A regra da reciprocidade

Em psicologia, o princípio da reciprocidade é baseado em uma regra social que diz que devemos tratar os outros como nos tratam. Outra velha máxima similar é “não faça aos outros o que não gostaria que fizessem a você”. São frases que dizem a mesma coisa: merecemos algo ou alguém quando fazemos por merecer.

Quando concedemos um favor a uma pessoa, ela sente a obrigação de retribui-lo, pois, normalmente, está motivada pelo dever. Essa pessoa pode até desconsiderar a retribuição, mas o débito não será esquecido, nem por quem fez o favor, nem por quem o recebeu.

Dennis Regan (1971) mostrou em seus estudos que uma compensação maior é oferecida às pessoas que receberam previamente um favor do que àquelas que não receberam nenhum.

Existe a reciprocidade positiva e a negativa. A primeira acontece quando um favor é retribuído da mesma forma que foi concedido. A segunda ocorre quando a reação de favorecimento é desproporcional à ação inicial. Enquanto a reciprocidade positiva alimenta as relações sociais com um misto de solenidade e gratidão, a reciprocidade negativa acarreta em uma situação social desconfortável e constrangedora.

TRECHO DE DADOS>
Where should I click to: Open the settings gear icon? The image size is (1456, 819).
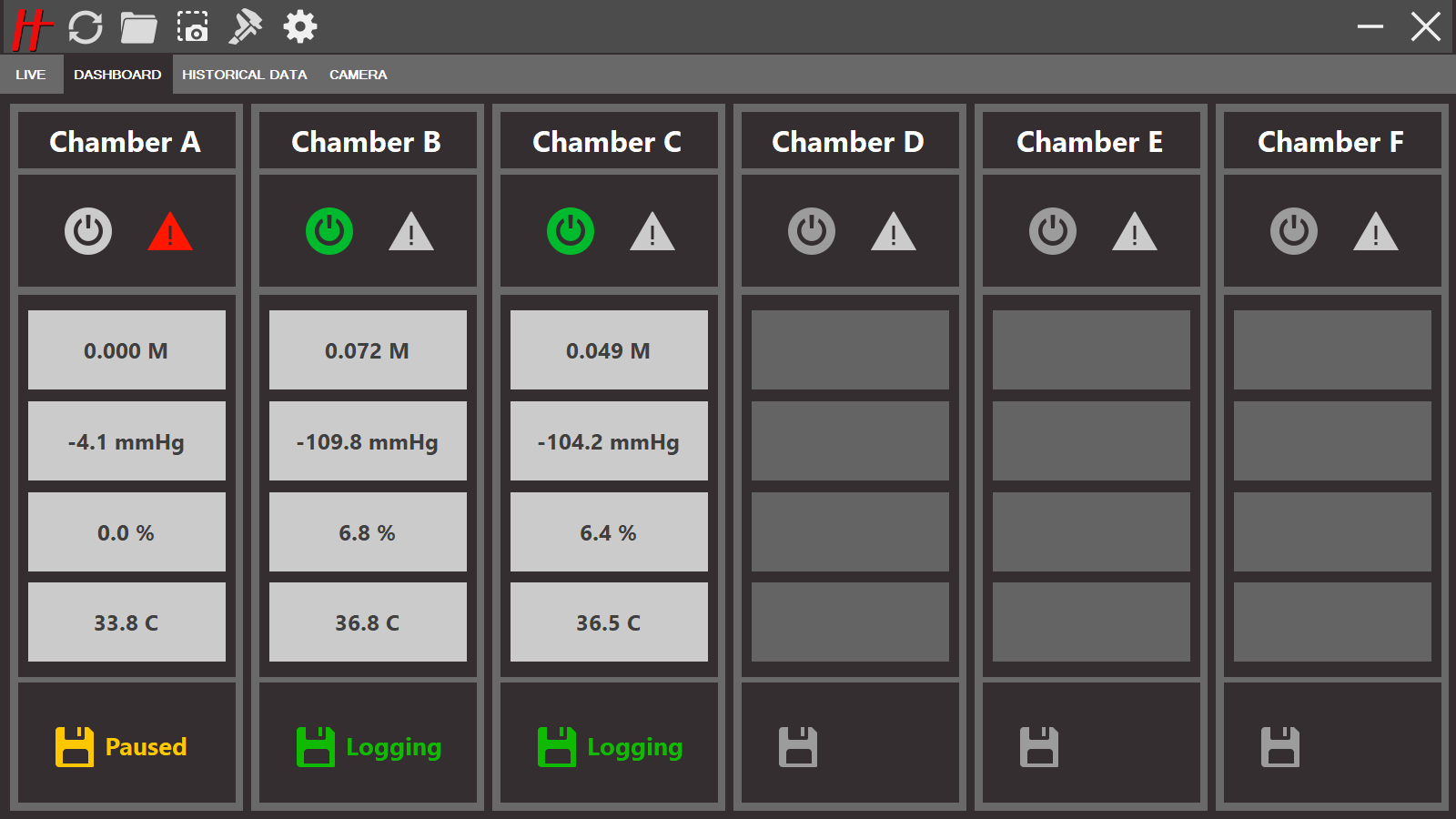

EXERCÍCIO CURTO>
Transcreva literalmente, do texto sobre a regra da reciprocidade, tudo desde "Dennis Regan (1971)" até "desconfortável e constrangedora.".

RESPOSTA ESCRITA>
Dennis Regan (1971) mostrou em seus estudos que uma compensação maior é oferecida às pessoas que receberam previamente um favor do que àquelas que não receberam nenhum.

Existe a reciprocidade positiva e a negativa. A primeira acontece quando um favor é retribuído da mesma forma que foi concedido. A segunda ocorre quando a reação de favorecimento é desproporcional à ação inicial. Enquanto a reciprocidade positiva alimenta as relações sociais com um misto de solenidade e gratidão, a reciprocidade negativa acarreta em uma situação social desconfortável e constrangedora.